Parmen Daushvili

Samedi 11 Mars 2023, Londres

Récit subjectif d’une rencontre avec l’artiste,

Dans le quartier calme et huppé de Chelsea se cache derrière l’une de ses façades impeccables, le studio de Parmen Daushvili. Dans les rues de Londres avant de regagner l’atelier de l’artiste, une foule de détails se rappellent au souvenir de son œuvre que j’ai pu découvrir quelques semaines plus tôt à New York à la galerie de Polina Berlin; le décor architectural élégant typiquement anglais, la clarté de l’air, les îlots verdoyants que forment les parcs et squares au coin d’une rue, et cette familiarité diffuse des peintres locaux. Non loin du studio de l’artiste se trouve celui de Francis bacon et la proximité géographique bien que fortuite se révèle pleine d’évidence.
Je cherche parmi les maisons blanches identiques en accolade celle de Parmen. Lorsqu’il m’ouvre à l’étage, des aboiements m’accueillent, ces chiens sautillent dans tous les sens et Parmen, affichant un sourire franc, m’invite à m’asseoir dans un canapé de géant. Lorsque nous pénétrons dans ses lieux, son œuvre semble côtoyer son quotidien. Nous plongeons directement dans son univers pictural et les éléments de son œuvre se révèlent petit à petit ; le beige de sa moquette qui se déploie dans ses compositions comme des plaines, de vastes étendues abstraites, une certaine agilité dans ses gestes qui rappellent l’exécution de ses portraits vifs, une vivacité dans cet accueil chaleureux qui rappellent certaines expressions présentes dans ses autoportraits. L’artiste a bien tenté de travailler à l’extérieur de son appartement mais en vain, et cette promiscuité entre son espace vital et son œuvre, éclaire davantage certaines préoccupations et sujets de prédilections.
----------------------------------------
Défi a. Reproduis les enregistrements compris entre la ligne contenant « You are a GUI » et celle contenant « (x=50, y=141) », toutes deux incluses, en substituant « review star » à « rating star » sans rien changer d'autre.

Enregistrements fournis.
----------------------------------------
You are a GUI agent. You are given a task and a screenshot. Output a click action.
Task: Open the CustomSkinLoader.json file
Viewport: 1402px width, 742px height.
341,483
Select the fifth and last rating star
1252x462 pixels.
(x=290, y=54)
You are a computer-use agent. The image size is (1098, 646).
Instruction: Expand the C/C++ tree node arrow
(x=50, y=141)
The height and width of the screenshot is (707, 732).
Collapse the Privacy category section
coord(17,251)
----------------------------------------
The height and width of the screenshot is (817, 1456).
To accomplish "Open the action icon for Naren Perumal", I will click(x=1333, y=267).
----------------------------------------
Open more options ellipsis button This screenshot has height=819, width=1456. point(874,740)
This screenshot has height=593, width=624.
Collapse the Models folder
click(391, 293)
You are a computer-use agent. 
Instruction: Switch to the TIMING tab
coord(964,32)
----------------------------------------
Défi b. D'après le récit, dans quelle galerie l'œuvre de Parmen Daushvili avait-elle été découverte quelques semaines plus tôt ?

Résultat a.
You are a GUI agent. You are given a task and a screenshot. Output a click action.
Task: Open the CustomSkinLoader.json file
Viewport: 1402px width, 742px height.
341,483
Select the fifth and last review star
1252x462 pixels.
(x=290, y=54)
You are a computer-use agent. The image size is (1098, 646).
Instruction: Expand the C/C++ tree node arrow
(x=50, y=141)

Résultat b. À la galerie de Polina Berlin, à New York.